Найэл повернулся к Марии.
— Самое ужасное, — сказал он, — что у меня нет денег. Все ушло на проезд.
— Я заплачу, — сказала Мария. — Не беспокойся. Я заплачу.
На лице хозяйки отразилось сомнение.
— Убежал из школы? — сказала она. — Это против закона, разве не так? Чего доброго, заявится полиция.
— Они не найдут меня, — поспешно сказал Найэл. — Я выбросил свою фуражку. Посмотрите, вместо нее я купил эту жуткую штуку.
Из кармана плаща он вытащил твидовую кепку и надел ее на голову. Она была ему велика и сползала на уши. Мария громко рассмеялась.
— Ах, вот здорово, — сказала она. — Ты в ней такой смешной.
Он стоял и широко улыбался — маленькое бледное лицо под кепкой невероятных размеров. Губы хозяйки слегка подергивались.
— Ну, хорошо, — сказала она. — Полагаю, вы можете остаться. Бекон с яйцами на двоих. А в духовке у меня стоит рисовый пудинг.
И она вышла, оставив их вдвоем. Они снова рассмеялись. От смеха они едва держались на ногах.
— Почему ты смеешься? — спросил Найэл.
— Не знаю, — ответила Мария. — Не знаю.
Он пристально смотрел на нее. От смеха на глазах у нее выступили слезы.
— Расскажи мне про школу, — сказала она. — Новая еще хуже прежней? И мальчишки еще противнее?

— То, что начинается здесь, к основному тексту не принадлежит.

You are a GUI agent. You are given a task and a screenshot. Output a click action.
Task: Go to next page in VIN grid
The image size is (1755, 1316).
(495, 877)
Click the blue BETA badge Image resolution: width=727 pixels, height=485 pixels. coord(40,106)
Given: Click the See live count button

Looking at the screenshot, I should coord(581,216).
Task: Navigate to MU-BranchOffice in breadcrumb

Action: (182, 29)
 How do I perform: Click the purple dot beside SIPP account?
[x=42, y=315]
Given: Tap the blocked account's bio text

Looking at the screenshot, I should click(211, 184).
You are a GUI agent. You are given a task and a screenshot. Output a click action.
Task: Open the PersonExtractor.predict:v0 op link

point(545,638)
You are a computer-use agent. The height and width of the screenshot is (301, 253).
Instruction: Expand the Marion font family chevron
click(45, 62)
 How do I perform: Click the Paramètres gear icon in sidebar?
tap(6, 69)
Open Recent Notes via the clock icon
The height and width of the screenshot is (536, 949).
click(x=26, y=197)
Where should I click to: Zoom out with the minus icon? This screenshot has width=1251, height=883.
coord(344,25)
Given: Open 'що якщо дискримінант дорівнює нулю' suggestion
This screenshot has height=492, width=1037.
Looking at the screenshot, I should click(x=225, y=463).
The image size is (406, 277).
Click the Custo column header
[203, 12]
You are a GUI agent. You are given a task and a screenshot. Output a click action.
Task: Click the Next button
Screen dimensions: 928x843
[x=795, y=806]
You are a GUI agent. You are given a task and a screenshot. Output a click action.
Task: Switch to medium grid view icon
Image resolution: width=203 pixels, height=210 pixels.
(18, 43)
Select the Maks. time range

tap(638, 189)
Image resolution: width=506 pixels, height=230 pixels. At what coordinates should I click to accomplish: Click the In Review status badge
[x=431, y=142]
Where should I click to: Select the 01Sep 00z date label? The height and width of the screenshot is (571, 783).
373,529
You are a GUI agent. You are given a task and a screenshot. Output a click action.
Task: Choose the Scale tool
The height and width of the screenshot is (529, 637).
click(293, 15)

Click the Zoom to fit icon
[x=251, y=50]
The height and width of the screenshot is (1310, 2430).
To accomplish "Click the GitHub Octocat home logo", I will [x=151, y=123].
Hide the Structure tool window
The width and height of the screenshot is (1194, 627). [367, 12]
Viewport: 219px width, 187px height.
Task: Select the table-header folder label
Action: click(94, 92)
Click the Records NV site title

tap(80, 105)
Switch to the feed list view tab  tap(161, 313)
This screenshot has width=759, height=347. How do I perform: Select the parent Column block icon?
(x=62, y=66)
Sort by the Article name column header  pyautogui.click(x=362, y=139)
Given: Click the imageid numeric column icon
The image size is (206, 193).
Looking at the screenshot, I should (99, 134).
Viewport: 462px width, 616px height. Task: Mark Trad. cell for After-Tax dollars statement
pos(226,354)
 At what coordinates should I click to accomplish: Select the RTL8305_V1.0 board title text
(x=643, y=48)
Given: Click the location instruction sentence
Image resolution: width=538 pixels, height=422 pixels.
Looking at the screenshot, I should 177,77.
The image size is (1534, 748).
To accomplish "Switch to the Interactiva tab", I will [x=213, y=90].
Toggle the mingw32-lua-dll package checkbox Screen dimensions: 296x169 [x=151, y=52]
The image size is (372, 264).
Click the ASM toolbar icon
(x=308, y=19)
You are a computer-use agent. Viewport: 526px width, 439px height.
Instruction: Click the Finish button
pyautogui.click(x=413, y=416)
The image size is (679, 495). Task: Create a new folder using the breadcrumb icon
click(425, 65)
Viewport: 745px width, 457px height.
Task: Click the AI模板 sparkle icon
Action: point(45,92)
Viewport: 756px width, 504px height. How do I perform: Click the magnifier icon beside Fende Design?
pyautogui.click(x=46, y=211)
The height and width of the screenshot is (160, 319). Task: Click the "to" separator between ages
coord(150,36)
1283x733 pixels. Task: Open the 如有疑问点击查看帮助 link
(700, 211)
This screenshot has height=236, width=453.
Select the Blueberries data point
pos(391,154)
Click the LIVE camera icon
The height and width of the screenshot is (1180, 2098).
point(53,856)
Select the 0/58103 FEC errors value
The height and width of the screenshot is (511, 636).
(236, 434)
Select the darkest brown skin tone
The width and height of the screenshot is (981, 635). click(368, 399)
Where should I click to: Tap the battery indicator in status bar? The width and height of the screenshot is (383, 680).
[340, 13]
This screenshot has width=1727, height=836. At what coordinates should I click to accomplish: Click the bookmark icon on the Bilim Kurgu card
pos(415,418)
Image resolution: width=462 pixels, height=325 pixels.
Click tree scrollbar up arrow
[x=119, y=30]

— Не хуже, — сказал он. — Они все одинаковые.
— В чем же тогда дело? — спросила она. — Что случилось? Обязательно расскажи.
— Рассказывать нечего, — сказал он. — Совсем нечего.
Интересно, думал Найэл, когда же придет хозяйка с яйцами и беконом. Он очень проголодался. Он уже давно ничего не ел. Напрасно Мария расспрашивает его. К тому же теперь, когда его путешествие закончилось, он почувствовал, как устал. А часы на камине гостиной напоминали ему метроном на рояле в музыкальном классе школы.
Он вновь сидел за роялем, а метроном отбивал такт. Мистер Вильсон поднял очки на лоб и пожал плечами.
— Видите ли, Делейни, право, это никуда не годится.
Найэл не отвечал. Он сидел словно пригвожденный к месту, вытянувшись в струнку.
— Я и директор школы получили письма вашего отчима, — говорил мистер Вильсон. — В каждом письме ваш отчим делает особый акцент на том, что вы нуждаетесь в «индивидуальном подходе», как он это называет. Он пишет, что у вас есть талант и от меня требуется этот талант развить. Но я пока что не вижу ни малейших признаков таланта.
Найэл молчал. Если мистер Вильсон не перестанет говорить, пройдет весь урюк. И так до следующего раза. Найэл никогда не будет играть на рояле так, как хочет мистер Вильсон.
— Если вы будете продолжать в том же духе, мне придется написать вашему отчиму, что оплата ваших занятий пустая трата денег, — сказал мистер Вильсон. — На мой взгляд, вы не понимаете самых основ. Ваши занятия музыкой не только пустая трата денег вашего отчима, но и пустая трата моего времени.
Метроном раскачивался вправо-влево, вправо-влево. Казалось, мистер Вильсон этого не замечает. Чем не мелодия, подумал Найэл. Если подобрать соответствующие аккорды и между ними поместить тиканье метронома, получится танцевальный ритм, пусть несколько монотонный и режущий слух, но при наличии воображения не лишенный прелести.
— Что вы на это скажете? — спросил мистер Вильсон.
— Все дело в моих руках, сэр, — сказал Найэл. — Я не могу добиться от них того, чего хочу. Они все время скользят по клавиатуре.
— Вы недостаточно упражняетесь, — сказал мистер Вильсон. — Вы не четко выполняете упражнения, которые я вам рекомендовал.
23
«Савой» — одна из самых дорогих лондонских гостиниц.